Zaia scende in campo: «Squadre di calcio con gli stemmi regionali»

L’eventualità stuzzica la verve comica di Lino Banfi, che tornando nei panni di Oronzo Canà, «l’allenatore nel pallone», propone oltre allo stemma anche un motto dialettale: «Per il Milan potrebbe essere “Se fem? Sifulum?”, ovvero “Che facciamo? Fischiamo?”. La stessa frase andrebbe bene anche per gli arbitri...». Di reazioni politiche, invece, non se ne contano molte, anche perché la sinistra ha preferito soffermarsi su un altro passaggio dell’intervista di Zaia, quello nel quale il ministro ha proposto «un’edizione del tg regionale in dialetto»: «Potrebbe essere un buon inizio per restituire Rai 3 al suo progetto editoriale originale.

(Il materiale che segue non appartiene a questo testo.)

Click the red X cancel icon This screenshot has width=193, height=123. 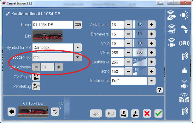pyautogui.click(x=147, y=113)
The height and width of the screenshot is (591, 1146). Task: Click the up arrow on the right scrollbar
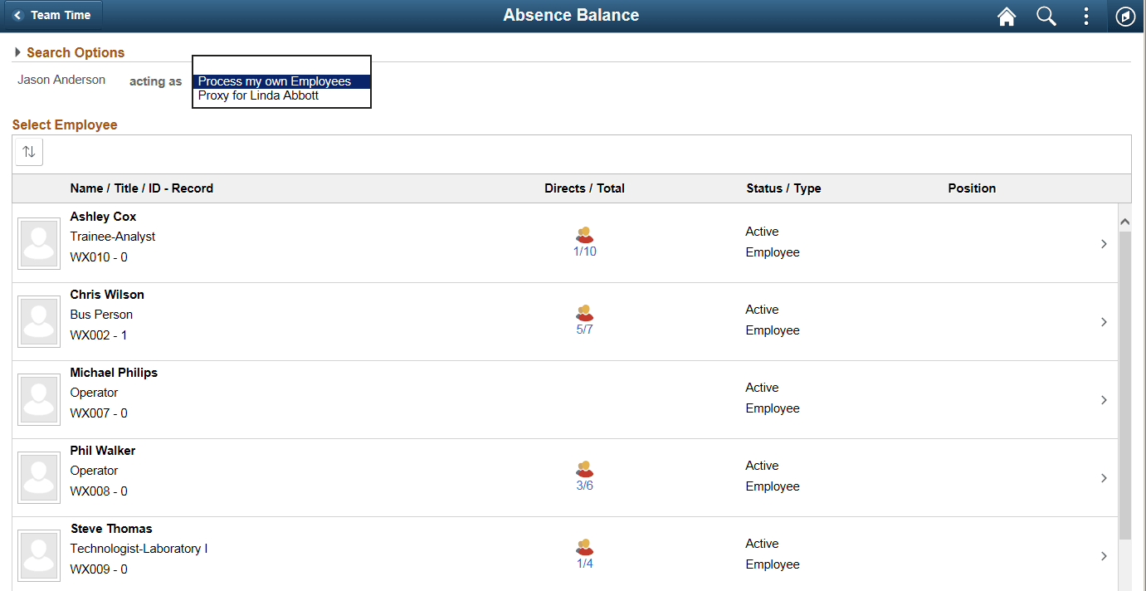1125,221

La terza rete ha un preciso mandato che ha disatteso per fare spazio a talk e varietà comici e trasmissioni pagate dai contribuenti per alimentare il dibattito autoreferenziale della sinistra. La missione di Rai 3 è quella di dare spazio alla cultura e alle comunità locali. Una missione disattesa». Parole che hanno provocato la reazione di Giuseppe Giulietti (Idv), che parla di «assalto» leghista alla terza rete; di Felice Belisario (Idv), che definisce «aberranti» le parole di Zaia; e di Giorgio Merlo (Pd) che difende l’informazione dei telegiornali regionali e accusa il ministro di voler «buttarla in caciara», trasformando il Tgr «in una sorta di Gianduia e di Pulcinella permanente». Contro-replica di Zaia: «In Catalogna i tg vanno in onda in lingua materna, in castigliano e in inglese». Perché da noi no?